Ook mij was aangeleerd, niet in de laatste plaats op school, mij te ergeren aan het onophoudelijke alarmblazen van dat rode strijdersvolkje, maar — en dat gaf algauw de doorslag — naar de mis gaan in Don Bosco bleef in de eerste plaats het meest efficiënt. Alle redenen waren goed om mij zo snel mogelijk van dat wekelijks corvee te ontdoen: één straat om, net zo makkelijk, en een half uur eerder klaar dan de Dominicanen. En over dat modernisme: aan de hemelpoorten zou ik nog altijd van kromme haas kunnen gebaren. Ik miste geen ene gewijde hostie en aan die rechtsgeldigheid kon niet worden getwijfeld: een soort van vroeg uitgevonden CST voor het betere hiernamaals.

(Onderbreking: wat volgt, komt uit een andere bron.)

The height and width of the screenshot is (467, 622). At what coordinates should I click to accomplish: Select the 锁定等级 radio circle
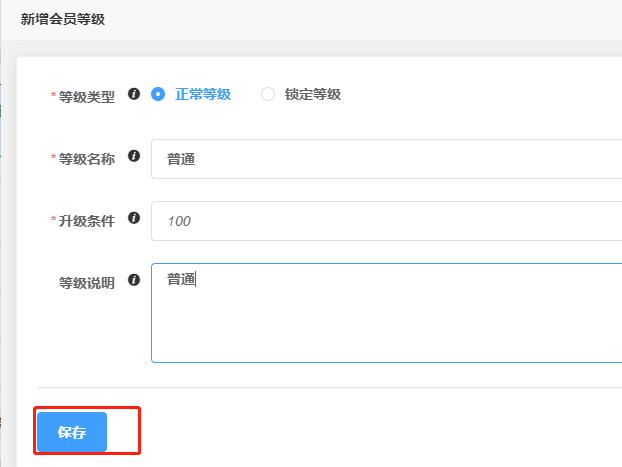tap(268, 94)
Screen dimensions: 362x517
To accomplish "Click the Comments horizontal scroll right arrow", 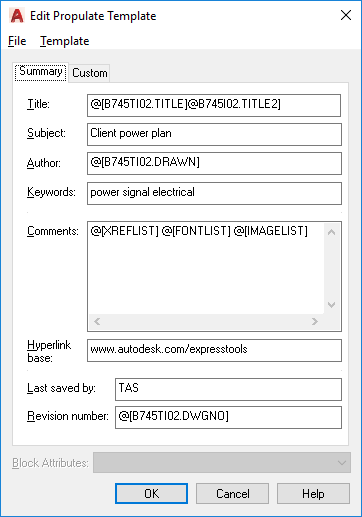I will pos(315,321).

Toch hebben die zondagsvieringen mij mee gevormd. Het ging er vaak over wat ze als gemeenschap wisten te realiseren. Ik zag tot wat engagement kan leiden en hoe anders denken geen obstakel hoeft te zijn. Terwijl wij, streng katholieken, neerkeken op dat linkse gespuis - ik liep nog met een sticker ‘Beter dood dan rood’ op mijn boekentas, voor de duidelijkheid zonder medeweten van mijn ouders - sloegen zij de hand aan de ploeg. Voor wie het maar wil kunnen rechts en links zich perfect verzoenen. Voor wie het maar wil dus, want dat gekonkel met de vijand bracht de parochie af en toe flink in moeilijkheden met het bisdom.


In de schoot van Don Bosco ontstonden initiatieven die nog altijd voor heel wat mensen hun redding betekent. Oikonde stichtte er huizen voor thuislozen, ex-gevangenen, gewezen psychiatrische patiënten en gehandicapten. Daarna kwam de crisisopvang voor daklozen en een pleeg- en steungezinnenwerking, voor mensen met een beperking. Van daaruit groeide Heijmen, dat een plek biedt aan tientallen kwetsbare volwassenen. Allemaal hier bij mij, om de hoek, werd het grotendeels bedacht én gerealiseerd.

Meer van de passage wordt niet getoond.